→ **TASK GOAL**
Repeat word for word the portion of the passage on media narratives below that opens with the words "It’s amazing how" and closes with "with the Democrats.".

→ **PROVIDED PASSAGE**
+ + +

It’s amazing how the media gets stuck on certain narratives and how hard it is for them to change. On Hardball today, Matthews had on Charlie Cook and Stewart Rothenberg, both of whom are non-partisan, clear thinking political analysts. Chris began by bringing up the president’s low poll ratings, the trouble the Republicans are having on the war, the bad press and all of it. Within minutes, as always happens on these shows, they were dissecting the deep, intractable problems …. with the Democrats.

Rothenberg, to his credit, did bring up that it wasn’t actually necessary for the Democrats to have a single message right now since we are a year from the elections and the Republicans are imploding. This led to a discussion of how the Democrats are the captive of special interests.

It’s clear that the gasbags haven’t yet developed a vocabulary or a framework from which to describe and understand the new political reality. Matthews, in particular, can’t wrap his arms aroud the idea that the Republicans are tanking. He compared Bush to Henry the Fifth today (yup) and got all brow furrowed and confused trying to understand how it could happen that Bush is so unpopular.

This is something that the elite media and the Bush administration have in common. They can’t adjust to changing circumstances. Once their narrative/gameplan/talking points are set, you have to pry them out of their brains with a crowbar.

+ + +

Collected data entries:
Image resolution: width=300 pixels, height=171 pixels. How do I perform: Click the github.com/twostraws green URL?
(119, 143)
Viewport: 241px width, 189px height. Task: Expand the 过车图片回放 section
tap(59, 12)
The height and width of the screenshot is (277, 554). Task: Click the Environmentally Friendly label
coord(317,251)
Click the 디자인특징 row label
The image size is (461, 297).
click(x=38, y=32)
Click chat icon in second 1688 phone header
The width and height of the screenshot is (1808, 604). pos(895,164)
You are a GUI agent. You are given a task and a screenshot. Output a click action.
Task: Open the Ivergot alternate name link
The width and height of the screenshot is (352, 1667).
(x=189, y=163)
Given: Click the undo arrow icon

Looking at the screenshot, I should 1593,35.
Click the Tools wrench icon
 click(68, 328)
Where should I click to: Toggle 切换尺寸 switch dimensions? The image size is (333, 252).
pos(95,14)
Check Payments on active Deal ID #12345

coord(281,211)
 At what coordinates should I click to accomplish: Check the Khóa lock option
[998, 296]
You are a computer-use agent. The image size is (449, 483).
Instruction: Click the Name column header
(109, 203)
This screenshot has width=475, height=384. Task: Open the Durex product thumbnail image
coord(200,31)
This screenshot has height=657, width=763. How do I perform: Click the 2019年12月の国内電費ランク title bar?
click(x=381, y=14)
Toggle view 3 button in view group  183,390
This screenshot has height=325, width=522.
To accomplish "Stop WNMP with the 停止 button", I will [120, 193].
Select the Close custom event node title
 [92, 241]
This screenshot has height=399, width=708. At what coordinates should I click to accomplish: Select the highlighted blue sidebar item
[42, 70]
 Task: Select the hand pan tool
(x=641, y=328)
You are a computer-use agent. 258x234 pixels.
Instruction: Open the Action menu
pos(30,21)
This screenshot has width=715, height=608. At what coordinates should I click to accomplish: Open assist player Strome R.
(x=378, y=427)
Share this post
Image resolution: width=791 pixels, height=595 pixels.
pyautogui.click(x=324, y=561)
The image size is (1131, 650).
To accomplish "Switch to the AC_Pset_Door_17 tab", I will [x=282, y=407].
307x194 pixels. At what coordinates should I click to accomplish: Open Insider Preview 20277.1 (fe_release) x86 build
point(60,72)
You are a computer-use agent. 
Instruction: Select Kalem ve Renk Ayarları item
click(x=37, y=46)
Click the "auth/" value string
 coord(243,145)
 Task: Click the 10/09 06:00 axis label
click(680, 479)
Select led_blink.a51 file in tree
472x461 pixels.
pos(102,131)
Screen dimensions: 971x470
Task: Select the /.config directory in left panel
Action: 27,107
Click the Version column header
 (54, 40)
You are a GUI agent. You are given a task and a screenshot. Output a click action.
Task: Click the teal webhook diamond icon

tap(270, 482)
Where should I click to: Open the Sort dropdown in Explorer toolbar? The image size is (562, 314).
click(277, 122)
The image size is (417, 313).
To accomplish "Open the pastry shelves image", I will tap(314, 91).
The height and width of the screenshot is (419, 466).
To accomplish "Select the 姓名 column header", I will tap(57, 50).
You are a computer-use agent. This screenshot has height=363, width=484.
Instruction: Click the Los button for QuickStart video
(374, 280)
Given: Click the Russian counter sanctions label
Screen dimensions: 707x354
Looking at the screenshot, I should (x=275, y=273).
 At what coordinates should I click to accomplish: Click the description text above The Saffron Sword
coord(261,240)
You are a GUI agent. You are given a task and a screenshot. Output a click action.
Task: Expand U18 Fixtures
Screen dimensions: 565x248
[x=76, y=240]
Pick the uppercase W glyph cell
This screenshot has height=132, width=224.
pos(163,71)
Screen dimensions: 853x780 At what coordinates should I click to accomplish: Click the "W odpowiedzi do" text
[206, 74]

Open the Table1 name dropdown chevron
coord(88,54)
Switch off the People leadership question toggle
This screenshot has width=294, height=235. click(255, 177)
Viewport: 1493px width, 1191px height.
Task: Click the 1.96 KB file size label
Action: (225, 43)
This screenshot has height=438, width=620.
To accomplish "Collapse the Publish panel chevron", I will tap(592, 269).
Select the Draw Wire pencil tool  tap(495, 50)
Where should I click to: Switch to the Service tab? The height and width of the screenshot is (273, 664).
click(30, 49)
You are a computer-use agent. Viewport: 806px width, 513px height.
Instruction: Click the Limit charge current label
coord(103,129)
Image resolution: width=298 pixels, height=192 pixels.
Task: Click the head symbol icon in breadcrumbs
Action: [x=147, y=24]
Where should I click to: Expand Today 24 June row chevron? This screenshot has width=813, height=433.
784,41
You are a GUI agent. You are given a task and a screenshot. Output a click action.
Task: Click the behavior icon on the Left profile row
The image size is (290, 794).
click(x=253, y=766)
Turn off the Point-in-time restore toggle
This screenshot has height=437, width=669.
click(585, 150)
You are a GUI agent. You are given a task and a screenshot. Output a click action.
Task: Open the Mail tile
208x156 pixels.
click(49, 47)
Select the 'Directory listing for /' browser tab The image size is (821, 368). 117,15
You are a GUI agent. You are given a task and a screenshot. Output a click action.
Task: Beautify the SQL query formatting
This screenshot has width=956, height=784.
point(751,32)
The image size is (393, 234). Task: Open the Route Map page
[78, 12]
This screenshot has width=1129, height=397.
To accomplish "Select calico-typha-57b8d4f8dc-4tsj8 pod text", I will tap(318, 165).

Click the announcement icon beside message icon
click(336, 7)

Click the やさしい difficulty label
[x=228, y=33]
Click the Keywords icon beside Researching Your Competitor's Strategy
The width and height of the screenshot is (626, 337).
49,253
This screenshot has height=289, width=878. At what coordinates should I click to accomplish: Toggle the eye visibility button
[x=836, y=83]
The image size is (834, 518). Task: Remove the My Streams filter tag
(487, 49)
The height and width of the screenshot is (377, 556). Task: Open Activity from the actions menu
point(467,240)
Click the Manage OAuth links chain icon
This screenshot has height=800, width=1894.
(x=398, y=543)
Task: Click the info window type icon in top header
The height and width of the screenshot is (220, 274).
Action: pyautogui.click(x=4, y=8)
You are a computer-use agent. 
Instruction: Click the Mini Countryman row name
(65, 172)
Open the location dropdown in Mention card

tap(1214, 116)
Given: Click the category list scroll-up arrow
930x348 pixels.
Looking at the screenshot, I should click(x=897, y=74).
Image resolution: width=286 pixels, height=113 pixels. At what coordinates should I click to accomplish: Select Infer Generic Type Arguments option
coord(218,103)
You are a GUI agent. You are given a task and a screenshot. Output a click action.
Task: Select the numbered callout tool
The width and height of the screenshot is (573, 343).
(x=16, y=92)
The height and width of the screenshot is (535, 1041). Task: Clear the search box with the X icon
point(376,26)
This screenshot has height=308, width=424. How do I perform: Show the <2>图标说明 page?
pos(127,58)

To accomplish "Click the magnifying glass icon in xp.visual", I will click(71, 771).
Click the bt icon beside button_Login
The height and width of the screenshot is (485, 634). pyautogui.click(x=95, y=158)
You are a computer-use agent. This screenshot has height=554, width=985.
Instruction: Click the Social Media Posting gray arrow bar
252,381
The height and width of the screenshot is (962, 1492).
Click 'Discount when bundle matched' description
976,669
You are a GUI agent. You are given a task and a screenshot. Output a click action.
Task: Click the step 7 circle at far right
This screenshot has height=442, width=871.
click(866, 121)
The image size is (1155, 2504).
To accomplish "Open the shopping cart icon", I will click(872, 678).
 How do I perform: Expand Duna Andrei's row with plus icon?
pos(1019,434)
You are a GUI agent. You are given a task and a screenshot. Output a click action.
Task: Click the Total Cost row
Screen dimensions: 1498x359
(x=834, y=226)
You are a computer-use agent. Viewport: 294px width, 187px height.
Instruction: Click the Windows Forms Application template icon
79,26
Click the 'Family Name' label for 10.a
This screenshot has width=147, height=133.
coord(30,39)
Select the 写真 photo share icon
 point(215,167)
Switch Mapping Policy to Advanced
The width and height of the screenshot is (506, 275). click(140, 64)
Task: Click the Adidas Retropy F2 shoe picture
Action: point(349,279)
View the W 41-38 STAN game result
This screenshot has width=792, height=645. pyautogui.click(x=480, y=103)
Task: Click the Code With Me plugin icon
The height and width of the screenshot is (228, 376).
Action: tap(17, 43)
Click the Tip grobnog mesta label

+ + +

→ **ANSWER SPACE**
It’s amazing how the media gets stuck on certain narratives and how hard it is for them to change. On Hardball today, Matthews had on Charlie Cook and Stewart Rothenberg, both of whom are non-partisan, clear thinking political analysts. Chris began by bringing up the president’s low poll ratings, the trouble the Republicans are having on the war, the bad press and all of it. Within minutes, as always happens on these shows, they were dissecting the deep, intractable problems …. with the Democrats.